60 Views Asked by At

I am inserting a word using the following sql query from a php script.

$sql = "INSERT IGNORE into cb_words (word, user_id) VALUES('$word', $user_id)";

The problem arises in this particular scenario - The cb_words table contains words in Bangla language.

  1. word - আর which encoded to Unicode format is %u0986%u09B0
  2. Another word - আঁর which encoded to Unicode format is %u0986%u0981%u09B0

As one may notice from the Unicode encoding for both the words they are almost similar with an additional letter in the second word.

Now, the table - cb_words already contains the second word, but when I am trying to insert the first word it fails. It does not insert the word and simply says 0 rows inserted.

INSERT IGNORE into cb_words (word, user_id) VALUES('আর', 2)

When tried from PHPMyAdmin Insert query result

Shockingly enough, when I search in the table for the word as -

SELECT * FROM `cb_words` where `cb_words`.`word` = 'আর'

The returned result is -

The result of the SELECT SQL statement

N.B: The table only has the word (2) as described above. and I am trying to insert (1)

So, despite the fact, these two words are not 100% identical, why does mysql fail to differentiate between the two?

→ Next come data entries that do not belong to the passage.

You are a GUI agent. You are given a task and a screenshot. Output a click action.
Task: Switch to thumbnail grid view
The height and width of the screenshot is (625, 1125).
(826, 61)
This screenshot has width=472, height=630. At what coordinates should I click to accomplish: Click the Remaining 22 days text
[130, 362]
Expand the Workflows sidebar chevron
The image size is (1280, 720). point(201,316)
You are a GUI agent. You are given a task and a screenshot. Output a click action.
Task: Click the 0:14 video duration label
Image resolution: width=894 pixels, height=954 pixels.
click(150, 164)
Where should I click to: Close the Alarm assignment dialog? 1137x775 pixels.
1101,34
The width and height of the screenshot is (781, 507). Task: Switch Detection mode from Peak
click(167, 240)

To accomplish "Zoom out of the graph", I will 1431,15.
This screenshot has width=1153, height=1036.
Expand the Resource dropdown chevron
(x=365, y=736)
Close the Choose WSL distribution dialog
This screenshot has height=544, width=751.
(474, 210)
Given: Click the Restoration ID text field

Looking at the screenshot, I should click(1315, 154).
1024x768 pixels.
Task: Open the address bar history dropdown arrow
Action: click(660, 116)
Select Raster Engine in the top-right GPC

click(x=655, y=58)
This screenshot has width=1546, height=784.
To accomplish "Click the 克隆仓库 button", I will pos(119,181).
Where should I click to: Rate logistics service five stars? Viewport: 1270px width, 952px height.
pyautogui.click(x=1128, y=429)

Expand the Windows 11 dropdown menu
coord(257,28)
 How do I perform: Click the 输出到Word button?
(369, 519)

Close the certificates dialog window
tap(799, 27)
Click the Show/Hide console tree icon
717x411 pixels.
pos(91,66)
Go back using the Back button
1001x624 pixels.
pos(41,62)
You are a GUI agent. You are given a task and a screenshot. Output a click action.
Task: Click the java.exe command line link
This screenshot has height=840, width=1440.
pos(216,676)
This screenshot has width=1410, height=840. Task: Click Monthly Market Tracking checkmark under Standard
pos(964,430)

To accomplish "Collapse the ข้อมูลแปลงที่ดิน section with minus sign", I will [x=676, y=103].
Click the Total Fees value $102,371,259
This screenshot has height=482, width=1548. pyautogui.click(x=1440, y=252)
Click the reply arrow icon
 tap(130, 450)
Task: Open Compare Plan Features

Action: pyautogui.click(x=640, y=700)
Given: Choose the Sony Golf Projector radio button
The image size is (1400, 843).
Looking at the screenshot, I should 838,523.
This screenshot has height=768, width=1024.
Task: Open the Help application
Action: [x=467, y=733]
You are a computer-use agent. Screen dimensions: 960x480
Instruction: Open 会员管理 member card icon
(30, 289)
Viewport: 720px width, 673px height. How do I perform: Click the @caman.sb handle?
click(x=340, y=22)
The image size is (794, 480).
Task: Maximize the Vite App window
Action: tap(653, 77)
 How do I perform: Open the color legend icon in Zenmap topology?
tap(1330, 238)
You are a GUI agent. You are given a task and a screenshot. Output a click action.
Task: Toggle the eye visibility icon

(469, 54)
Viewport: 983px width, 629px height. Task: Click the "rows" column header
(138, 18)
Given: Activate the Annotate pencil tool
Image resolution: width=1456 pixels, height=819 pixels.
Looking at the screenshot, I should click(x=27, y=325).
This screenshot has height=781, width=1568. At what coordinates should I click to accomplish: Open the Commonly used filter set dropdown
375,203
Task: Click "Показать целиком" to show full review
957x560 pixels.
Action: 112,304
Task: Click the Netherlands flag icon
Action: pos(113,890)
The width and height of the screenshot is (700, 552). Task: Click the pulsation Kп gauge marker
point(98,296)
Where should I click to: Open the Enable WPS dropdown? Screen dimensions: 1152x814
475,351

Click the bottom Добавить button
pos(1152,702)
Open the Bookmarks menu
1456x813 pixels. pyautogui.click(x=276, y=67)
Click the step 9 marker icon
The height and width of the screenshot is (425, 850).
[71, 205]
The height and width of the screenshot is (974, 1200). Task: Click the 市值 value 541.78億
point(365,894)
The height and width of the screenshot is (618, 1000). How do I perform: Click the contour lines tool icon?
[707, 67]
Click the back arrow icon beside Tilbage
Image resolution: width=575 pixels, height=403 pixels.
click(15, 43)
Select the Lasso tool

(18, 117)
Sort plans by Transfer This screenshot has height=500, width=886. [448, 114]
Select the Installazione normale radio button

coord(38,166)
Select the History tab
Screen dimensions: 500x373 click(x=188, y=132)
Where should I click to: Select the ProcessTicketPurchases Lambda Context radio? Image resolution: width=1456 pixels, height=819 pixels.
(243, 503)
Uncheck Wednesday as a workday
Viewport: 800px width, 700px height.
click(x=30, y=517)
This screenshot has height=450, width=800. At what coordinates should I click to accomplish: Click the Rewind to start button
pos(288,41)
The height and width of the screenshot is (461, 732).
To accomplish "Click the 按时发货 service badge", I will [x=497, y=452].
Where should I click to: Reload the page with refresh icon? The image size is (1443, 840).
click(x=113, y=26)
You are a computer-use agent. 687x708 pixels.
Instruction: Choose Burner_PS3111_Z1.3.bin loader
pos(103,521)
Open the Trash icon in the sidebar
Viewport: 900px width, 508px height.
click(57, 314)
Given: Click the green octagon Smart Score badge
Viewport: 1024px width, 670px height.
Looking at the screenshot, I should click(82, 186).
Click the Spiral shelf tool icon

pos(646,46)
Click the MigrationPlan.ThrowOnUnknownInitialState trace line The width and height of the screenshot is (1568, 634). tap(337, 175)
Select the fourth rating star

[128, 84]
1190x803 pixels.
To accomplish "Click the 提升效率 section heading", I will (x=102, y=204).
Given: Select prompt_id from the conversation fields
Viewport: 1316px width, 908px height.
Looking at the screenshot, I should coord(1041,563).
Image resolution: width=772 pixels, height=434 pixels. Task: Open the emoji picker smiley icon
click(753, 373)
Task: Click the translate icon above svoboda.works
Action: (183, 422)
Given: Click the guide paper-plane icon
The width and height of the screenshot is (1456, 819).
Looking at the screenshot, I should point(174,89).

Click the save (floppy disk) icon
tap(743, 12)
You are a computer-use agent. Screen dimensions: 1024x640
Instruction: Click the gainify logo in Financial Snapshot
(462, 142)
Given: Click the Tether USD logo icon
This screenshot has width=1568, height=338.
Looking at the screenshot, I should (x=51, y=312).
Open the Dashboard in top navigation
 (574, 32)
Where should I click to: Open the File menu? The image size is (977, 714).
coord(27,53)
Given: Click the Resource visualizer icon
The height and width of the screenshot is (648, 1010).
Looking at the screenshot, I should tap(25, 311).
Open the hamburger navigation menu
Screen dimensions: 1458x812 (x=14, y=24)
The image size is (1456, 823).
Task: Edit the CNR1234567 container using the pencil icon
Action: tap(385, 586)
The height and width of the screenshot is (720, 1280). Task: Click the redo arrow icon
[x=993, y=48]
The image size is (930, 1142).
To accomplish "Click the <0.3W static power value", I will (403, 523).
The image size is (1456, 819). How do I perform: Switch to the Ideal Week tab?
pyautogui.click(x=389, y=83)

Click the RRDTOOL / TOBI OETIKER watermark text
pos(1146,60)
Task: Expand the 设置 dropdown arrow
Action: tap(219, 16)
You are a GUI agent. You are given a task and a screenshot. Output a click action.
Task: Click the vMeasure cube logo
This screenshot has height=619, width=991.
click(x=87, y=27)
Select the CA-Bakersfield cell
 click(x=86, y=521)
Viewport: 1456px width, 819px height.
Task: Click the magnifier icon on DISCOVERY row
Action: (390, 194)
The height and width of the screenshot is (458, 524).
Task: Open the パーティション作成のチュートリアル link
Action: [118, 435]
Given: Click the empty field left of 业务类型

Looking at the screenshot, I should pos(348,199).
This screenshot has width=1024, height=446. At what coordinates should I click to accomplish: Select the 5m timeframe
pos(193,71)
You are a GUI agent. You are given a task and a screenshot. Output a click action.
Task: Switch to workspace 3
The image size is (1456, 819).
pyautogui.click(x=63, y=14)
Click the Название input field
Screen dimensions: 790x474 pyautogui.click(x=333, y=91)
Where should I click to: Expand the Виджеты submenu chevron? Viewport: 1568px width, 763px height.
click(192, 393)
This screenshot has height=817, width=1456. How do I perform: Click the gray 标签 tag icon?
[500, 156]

I am adding the table structure in case it may be necessary: Table structure for cb_words

2

There are 2 best solutions below

3
On BEST ANSWER

Insert being ignored, is at my guess because your user_id is set to unique? can't tell from your screenshots and you're inserting with IGNORE supressing any errors. Remove the unique index from user_id.

You can change your collation to utf8_bin.

Created your table, locally:

table entries result from your select

similar question with some interesting reading: How can I enter data using non English (Bangla) language into this database table?

0
On
mysql> select 'আর'='আর' COLLATE utf8mb4_0900_ai_ci;
+-------------------------------------------------+
| 'আর'='আঁর' COLLATE utf8mb4_0900_ai_ci           |
+-------------------------------------------------+
|                                               1 |
+-------------------------------------------------+

That is, declare the column to have COLLATE utf8mb4_0900_ai_ci;

The two item you mention have these HEX values: E0A686 E0A6B0 and E0A686 E0A681 E0A6B0

E0A681 is a non-spacing-modifier "BENGALI SIGN CANDRABINDU". When collating with "Accent Insensitive" and (or?) "Case Insensitive", the two are considered equal.

If you want them to be treated as not-equal, use a different collation.